$ x+y+z = 3, \; \sum\limits_{cyc} \frac{x}{2x^2+x+1} \leq \frac{3}{4} $

Question

For positive variables $ x+y+z=3 $, show that $ \displaystyle \sum_{cyc} \dfrac{x}{2x^2+x+1} \leq \dfrac{3}{4} $.

Apart from $ (n-1)$ EV, I could not prove this inequality.
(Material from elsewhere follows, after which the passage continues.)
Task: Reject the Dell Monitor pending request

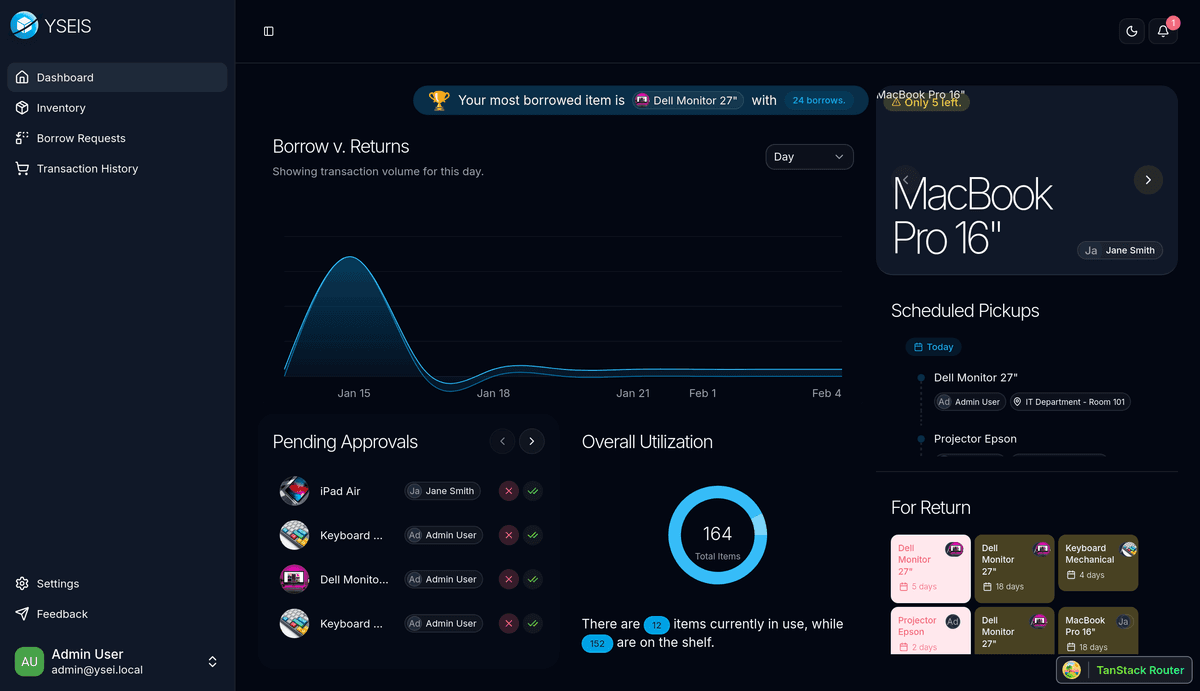Action: coord(509,579)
I've tried transforming it into a more generic problem - it looks fairly more interesting to me.

Consider a continuous function $ f(x) \geq 0, \; 0 < x < \alpha $, with a unique value of $ \gamma $ such that $ f'(\gamma) = 0 $ and a unique value of $ \theta $ such that $ f''(\theta) = 0 $, being $ \gamma < \theta $.
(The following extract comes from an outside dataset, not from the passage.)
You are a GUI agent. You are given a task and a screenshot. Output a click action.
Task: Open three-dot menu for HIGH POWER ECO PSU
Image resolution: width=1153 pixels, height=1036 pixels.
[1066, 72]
If $ \displaystyle \sum_{i=1}^{n} x_i = \alpha, \; f(0)=0$ and $ f \left ( \frac{\alpha}{n} \right ) = \frac{\beta}{n} $, is it always correct to conclude that $ \displaystyle \sum_{i=1}^{n} f (x_i) \leq \beta $, being $ f(\gamma) > \frac{\beta}{n} $? Provide an example other than $ f(x) = \frac{x}{2x^2+x+1} $ and a counter-example.

Answer 1

$\left(\frac{x}{2x^2+x+1}\right)''=\frac{2(4x^3-6x-1)}{(2x^2+x+1)^3}<0$ for all $0<x<1$.

Hence, by Vasc's LCF Theorem it remains to prove our inequality for $y=x$ and $z=3-2x$,

which gives $(x-1)^2(8x^2-14x+9)\geq0$. Done!

Answer 2

Also, the Tangent Line method helps.

Indeed, we need to prove that: $$\sum_{cyc}\left(\frac{1}{4}-\frac{x}{2x^2+x+1}\right)\geq0$$ or $$\sum_{cyc}\frac{(x-1)(2x-1)}{2x^2+x+1}\geq0$$ or $$\sum_{cyc}\left(\frac{(x-1)(2x-1)}{2x^2+x+1}-\frac{x-1}{4}\right)\geq0$$ or $$\sum_{cyc}\frac{(x-1)^2(5-2x)}{2x^2+x+1}\geq0,$$ which says that our inequality is true for $\max\{x,y,z\}\leq\frac{5}{2}.$

Now, let $x>\frac{5}{2}.$

Thus, since by AM-GM $$\frac{y}{2y^2+y+1}=\frac{1}{2y+\frac{1}{y}+1}\leq\frac{1}{2\sqrt2+1},$$ we obtain: $$\sum_{cyc}\frac{x}{2x^2+x+1}\leq\frac{2}{2\sqrt2+1}+\frac{2.5}{2\cdot2.5^2+2.5+1}<\frac{3}{4}.$$

Answer 3

Another way.

We need to prove that: $$\frac{3}{4}-\sum_{cyc}\frac{3x(x+y+z)}{18x^2+3x(x+y+z)+(x+y+z)^2}\geq0$$ or $$\sum_{cyc}\left(\frac{1}{4}-\frac{3x(x+y+z)}{18x^2+3x(x+y+z)+(x+y+z)^2}\right)\geq0$$ or $$\sum_{cyc}\frac{10x^2-7xy-7xz+y^2+2yz+z^2}{2x^2+x+1}\geq0$$ or $$\sum_{cyc}\frac{(x-y)(5x-y-z)-(z-x)(5x-y-z)}{2x^2+x+1}\geq0$$ or $$\sum_{cyc}(x-y)\left(\frac{5x-y-z}{2x^2+x+1}-\frac{5y-x-z}{2y^2+y+1}\right)\geq0$$ or $$\sum_{cyc}(x-y)^2(2z^2+z+1)(2x^2-8xy+2y^2+2xz+2yz+x+y+z+6)\geq0$$ or $$\sum_{cyc}(x-y)^2(2z^2+z+1)(3x^2-6xy+3y^2+z^2+4xz+4yz)\geq0,$$ which is obvious.